Mrmojo, no the crust is much different from DiMaggio's, which is generally thicker and more chewier, altho sometimes when I talk them into to making an extra thin one and cooked well done, it comes out crispier there at their restaurant on Blue Star Hwy near Lake Michigan. I dine there at least 3 or 4 a times a year, so I'm pretty familiar with their pizzas. While they sometimes cut their pizzas into strips and often don't, my model for doing so was a famous pizzeria on Archer Ave. in Chicago, Chesdan's, that was Home Run Inn's chief neighborhood rival for over 50 years before they closed and left Chicago a few years ago. The Chesdan's family still have 2 locations in far away southwest suburban Chicago locations.
If done right, this crust will eliminate the floppiness and limpness so common to many other recipes. Just par bake the docked skin 6 or 7 minutes (or longer depending on one's oven and temperature) till the dough skin just starts to turn a little brown. And when you do that, its an amazing transformation from a soft, somewhat delicate dough skin to one that is firm and crispy. I'm generally very satisfied with part skim over whole milk cheese, altho like everything, I have my Almond Joy moments (i.e., "sometimes you feel like a nut, . . . sometimes you don't"). And when I do I often blend or just use some whole milk and even some fresh mozz fits the bill at times (altho sparingly as it can cause a lot of wateriness on the pizza).
Jackitup, the 2 trials that I reported on above were "same day" doughs cooked within 6 or 7 hours, but I just completed a 3rd trial in which I refrigerated the dough (and used AP flour along with semolina and rice flour) in a ziplock bag for 48 hours and it turned out great also. Since I had planned to refrigerate the dough, I almost halved the yeast to slow the fermentation. I think -- but don't have the experience to back it up -- if you lower the amount of yeast to .9 or 1% (or maybe lower) and do a counter 24 hr. room temperature proof, that it should work fine. My same day doughs rose "beautifully!"

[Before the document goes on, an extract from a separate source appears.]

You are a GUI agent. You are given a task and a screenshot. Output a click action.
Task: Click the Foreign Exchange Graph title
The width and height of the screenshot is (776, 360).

The one challenge to this dough is getting it onto whatever you bake it on, as it is a soft and delicate dough skin until par baked. But I've become very adept at rolling it onto my rolling pin and off onto a pan or screen, but I went through a learning cycle on that (with many a messed up dough skin). If holes or tears in the skin happens, just plug with some scrap dough. After it hits the oven heat, it firms up and becomes crispy, crunchy and tender (after 6, 7 or whatever number of minutes of par bake). I'll report shortly on the 3rd trial with pictures, but I held a large piece of baked pizza on the very edge of the piece with my fingers and it held out to be rigid and firm throughout, with no floppy or limp characteristics, yet tender and tasty. I used some corn meal under the crust this last time and it turned out really good. Whenever you get around to trying it, I don't think you'll be disappointed.
Preliminarily, I am recommending that the semolina and rice flour be limited to 20% and that the white wheat flour (bread or even AP) be 80%. And of that 20%, the rice flour can be used in the range of 8 to 12% of the total flour amount.